**Exercise aim:**
The needed output is the run of lines below from the one containing "Where should I" through the one containing "Screen dimensions: 374x383", copied exactly and free of pictures.

**Provided data:**
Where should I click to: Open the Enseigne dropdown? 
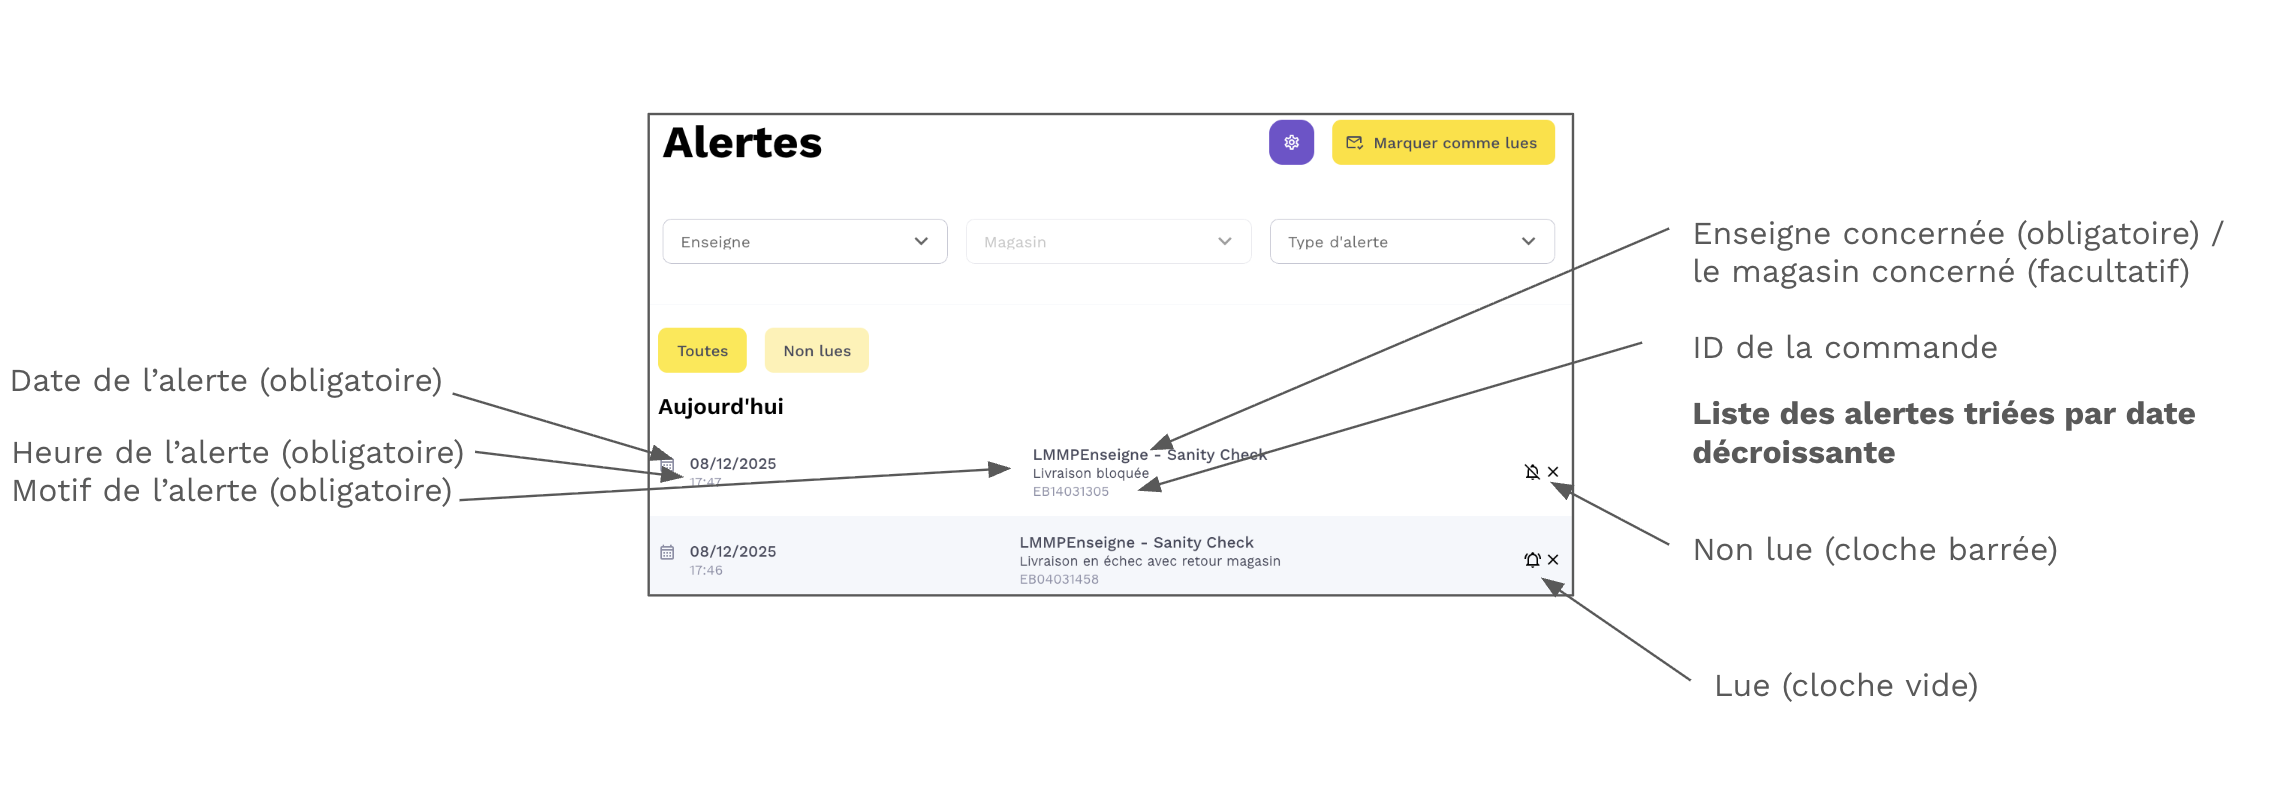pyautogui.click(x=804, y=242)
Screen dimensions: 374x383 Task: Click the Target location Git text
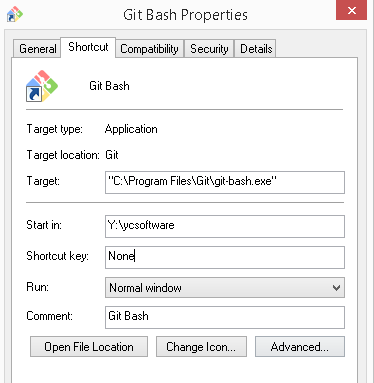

==

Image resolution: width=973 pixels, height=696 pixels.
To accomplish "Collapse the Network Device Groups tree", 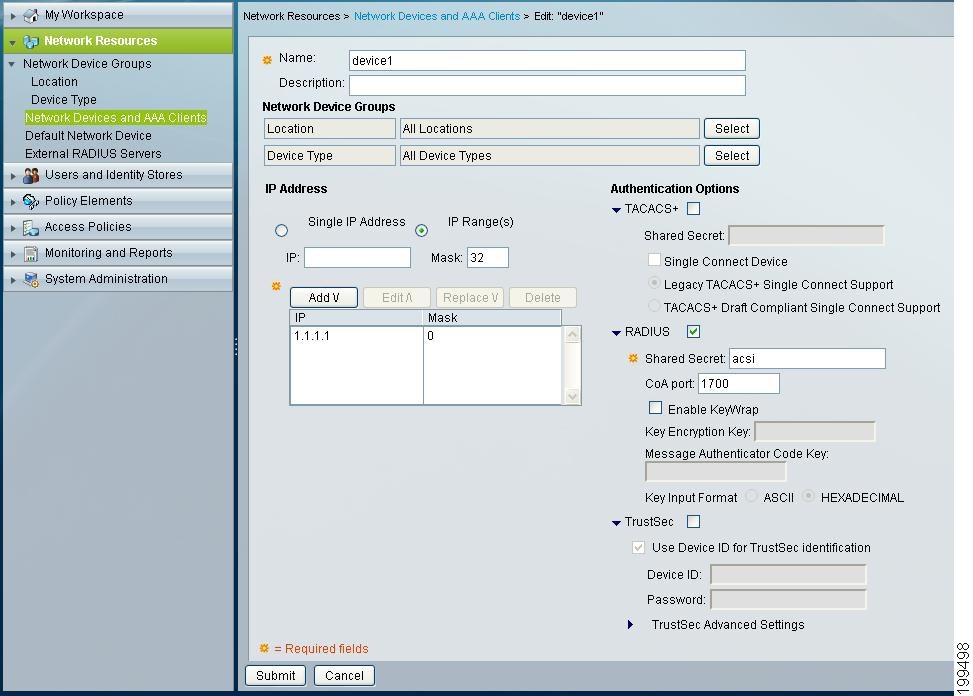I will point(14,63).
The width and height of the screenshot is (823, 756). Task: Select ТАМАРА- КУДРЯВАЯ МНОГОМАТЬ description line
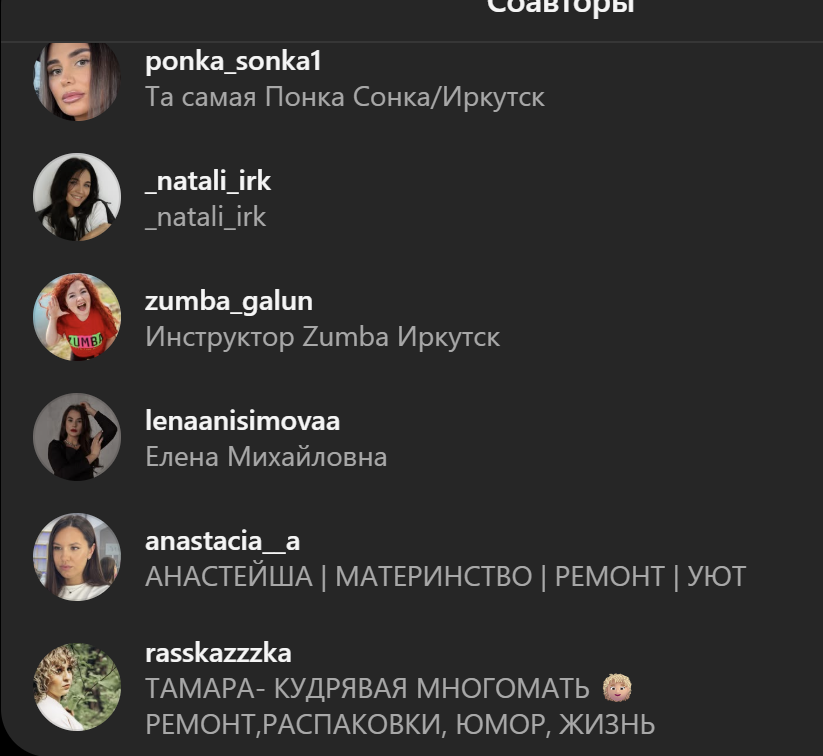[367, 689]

**Written response:**
Where should I click to: Open the Enseigne dropdown? 
pyautogui.click(x=804, y=242)
Screen dimensions: 374x383 Task: Click the Target location Git text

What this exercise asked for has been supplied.